## AIM OF THE TASK:
Starting at the line that contains "Where should I", reproduce only the lines through the end of the data, exactly, including both the first and the last; skip the pictures.

## Dataset excerpts:

+ + + + + + +

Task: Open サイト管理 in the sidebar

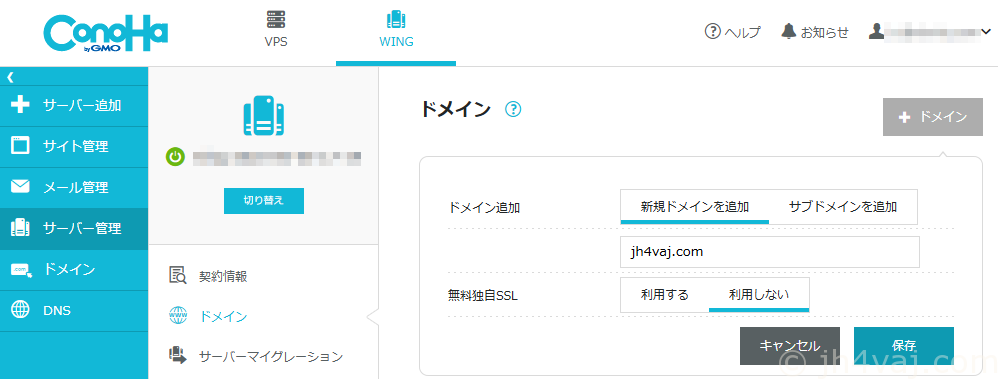Action: [74, 147]
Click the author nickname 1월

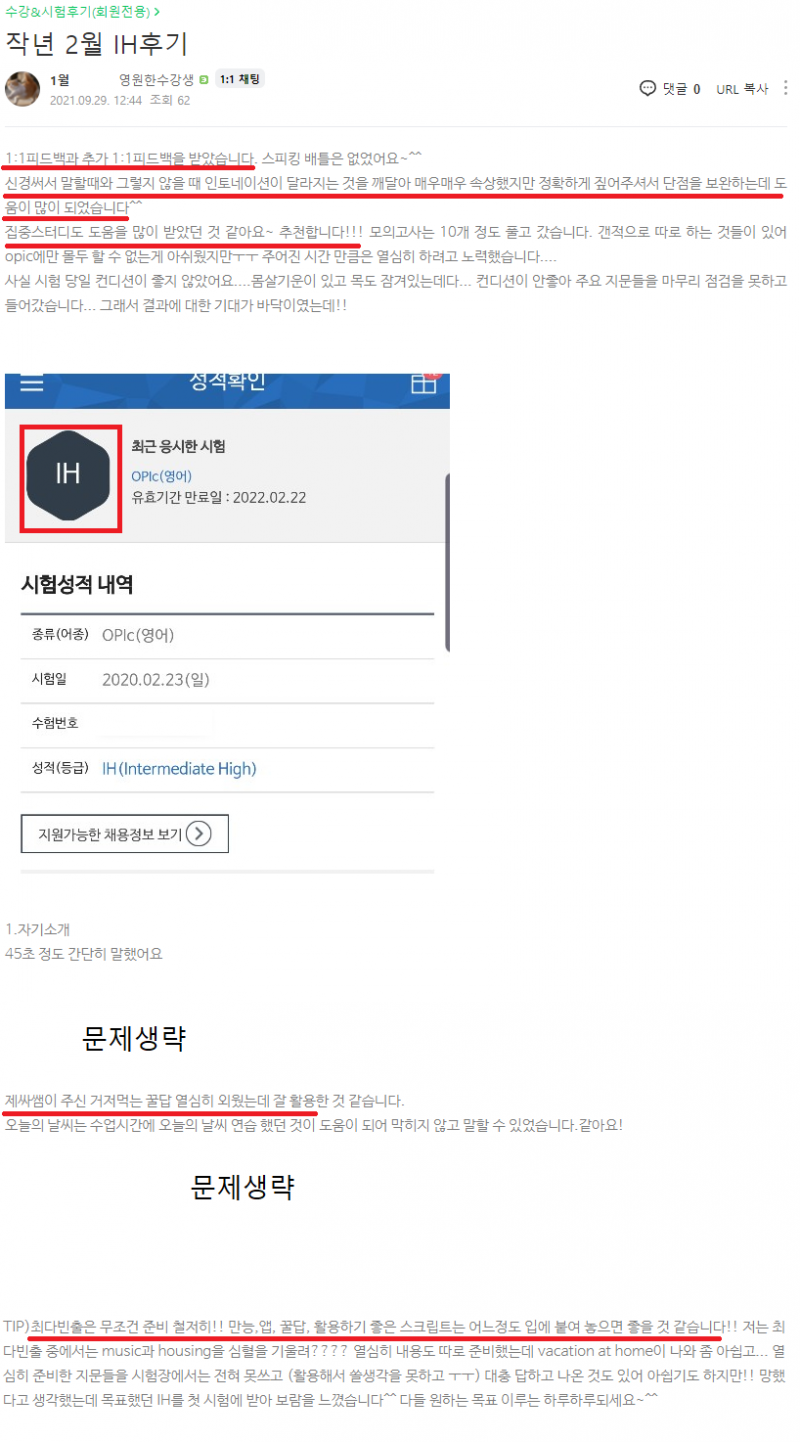[59, 80]
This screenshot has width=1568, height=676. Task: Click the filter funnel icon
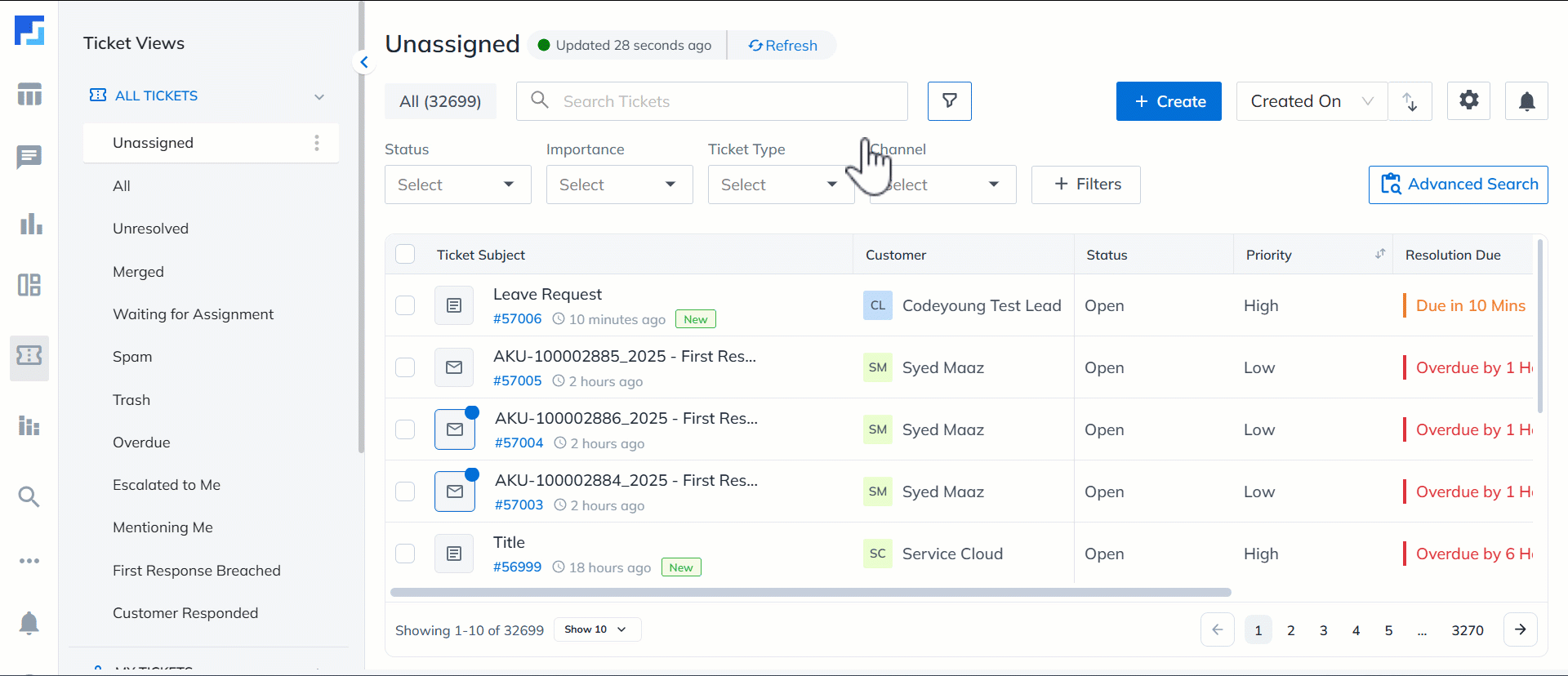tap(949, 101)
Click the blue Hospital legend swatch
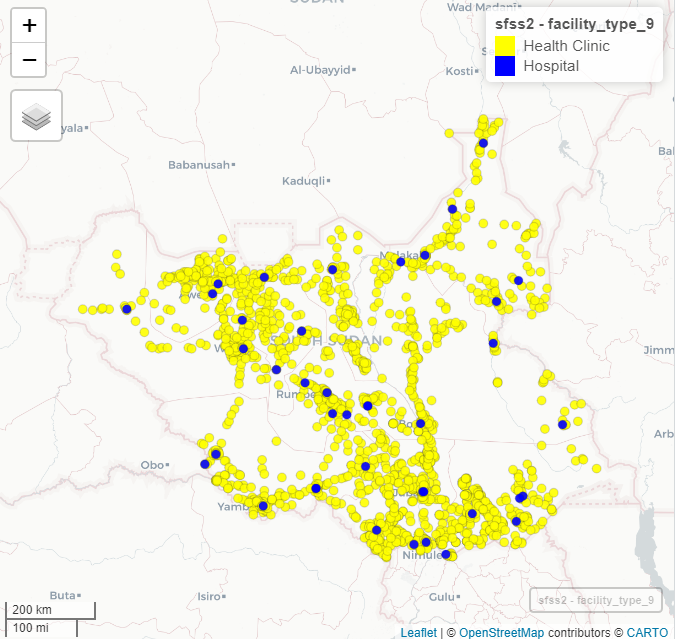Screen dimensions: 675x639 click(x=505, y=66)
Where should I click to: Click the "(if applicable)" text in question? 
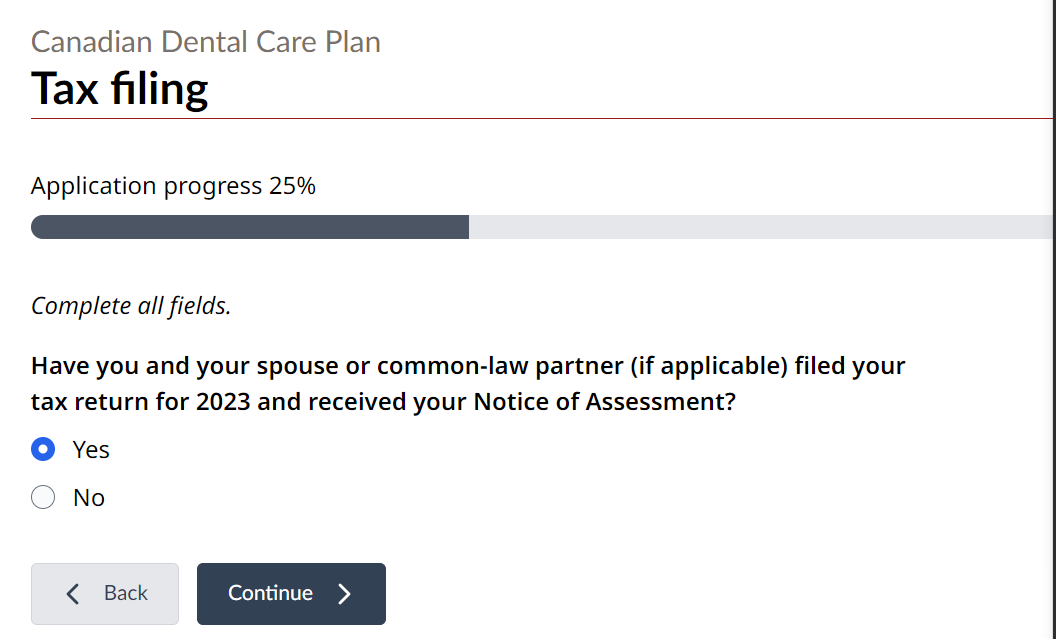709,366

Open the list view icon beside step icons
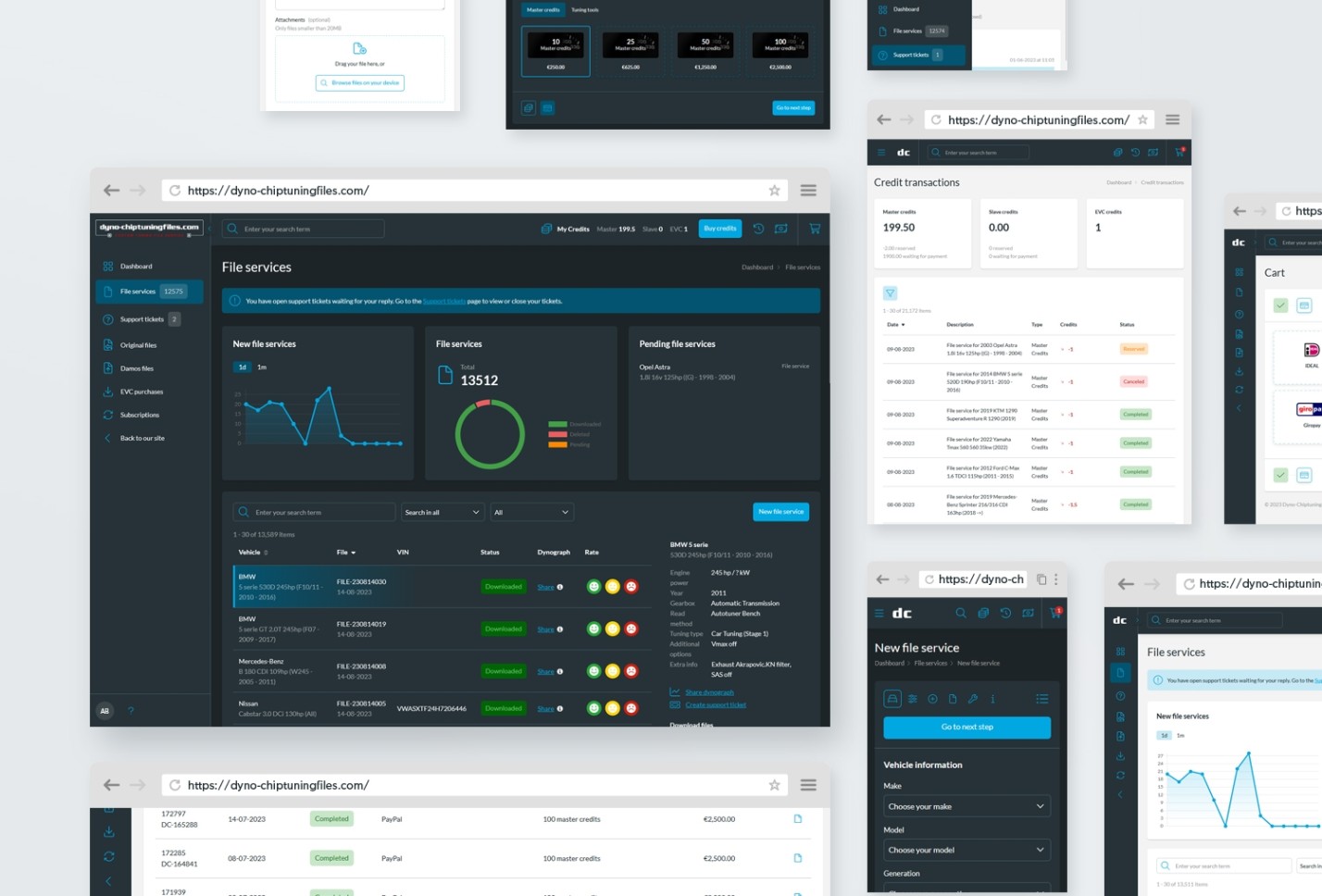click(x=1041, y=699)
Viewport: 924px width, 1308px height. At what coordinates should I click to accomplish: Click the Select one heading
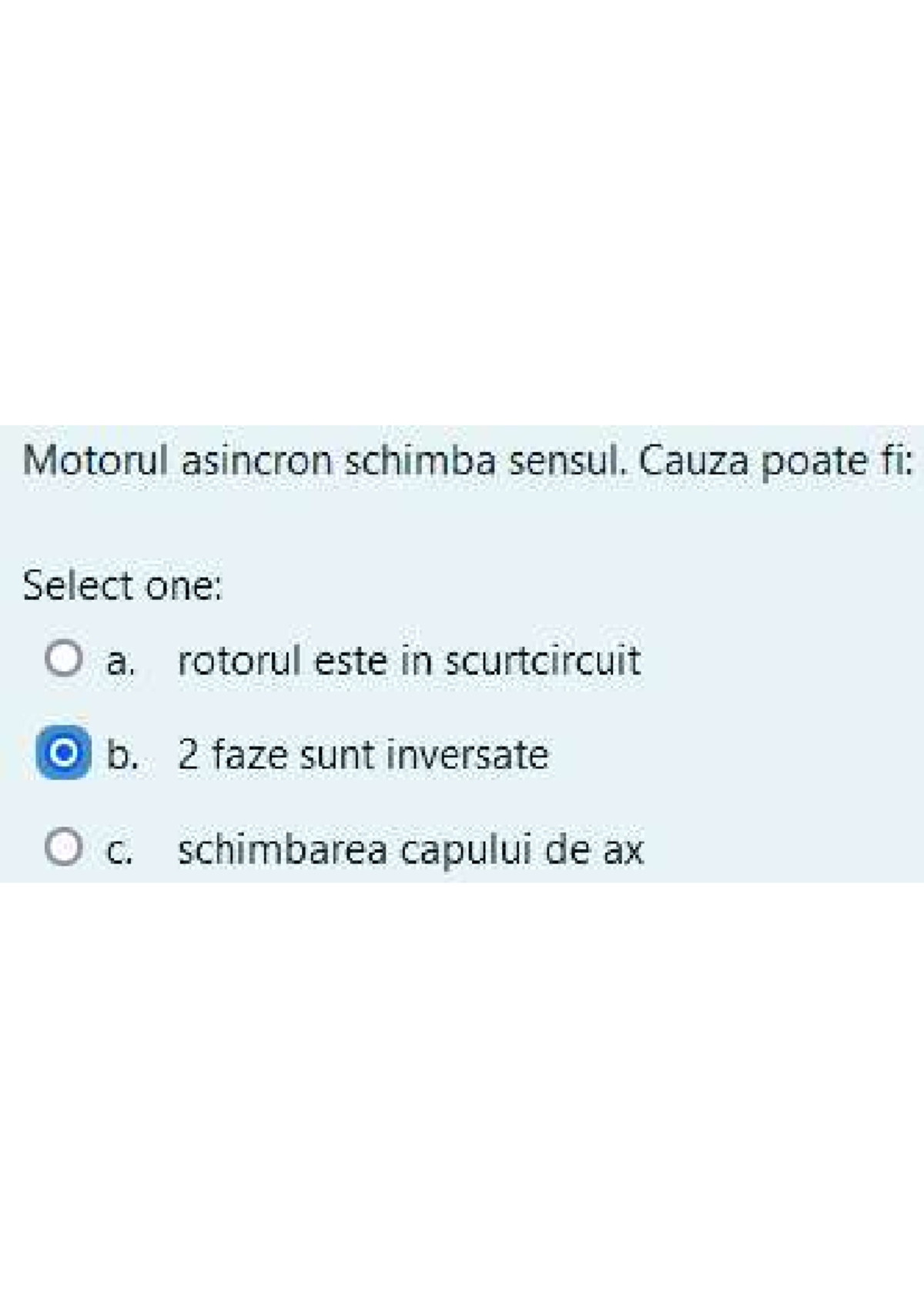coord(122,586)
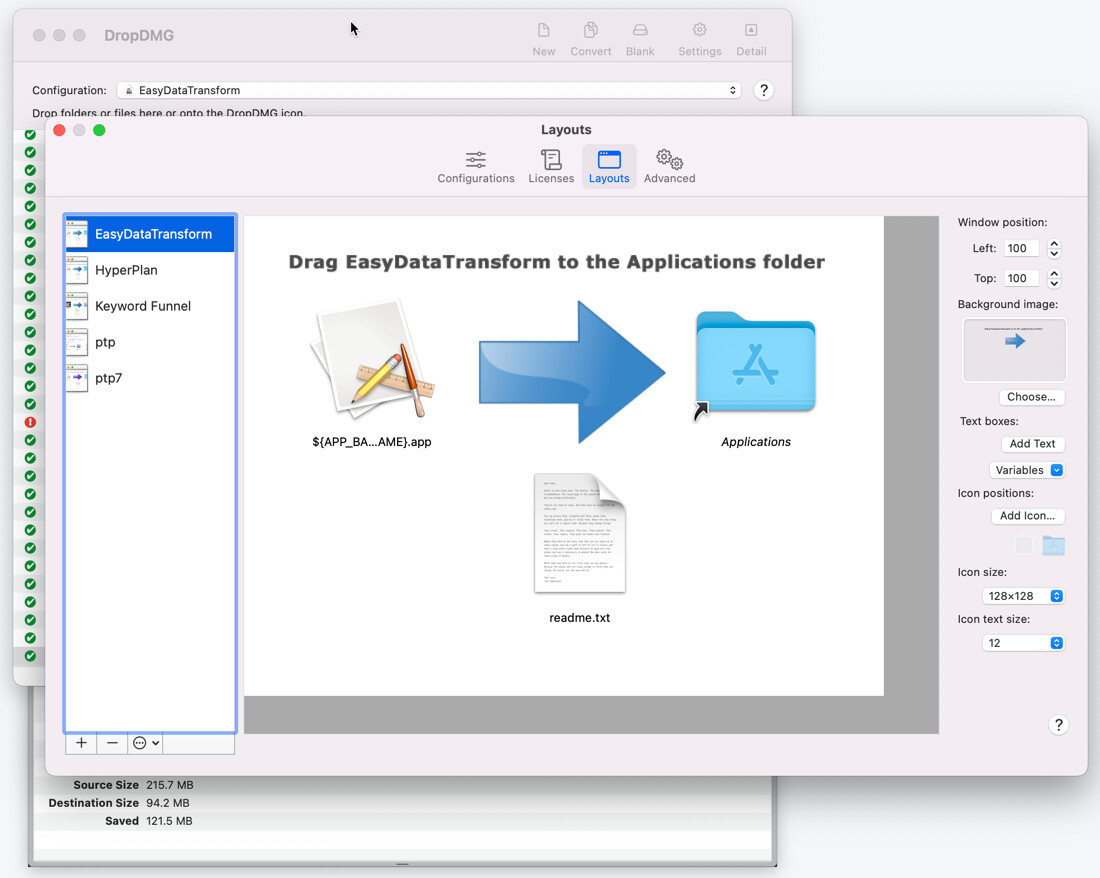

+ + + + + + +

## WRITTEN RESPONSE:
Where should I click to: Click the "(if applicable)" text in question? 
709,366

Open the list view icon beside step icons
click(x=1041, y=699)
Viewport: 924px width, 1308px height. At what coordinates should I click to accomplish: Click the Select one heading
coord(122,586)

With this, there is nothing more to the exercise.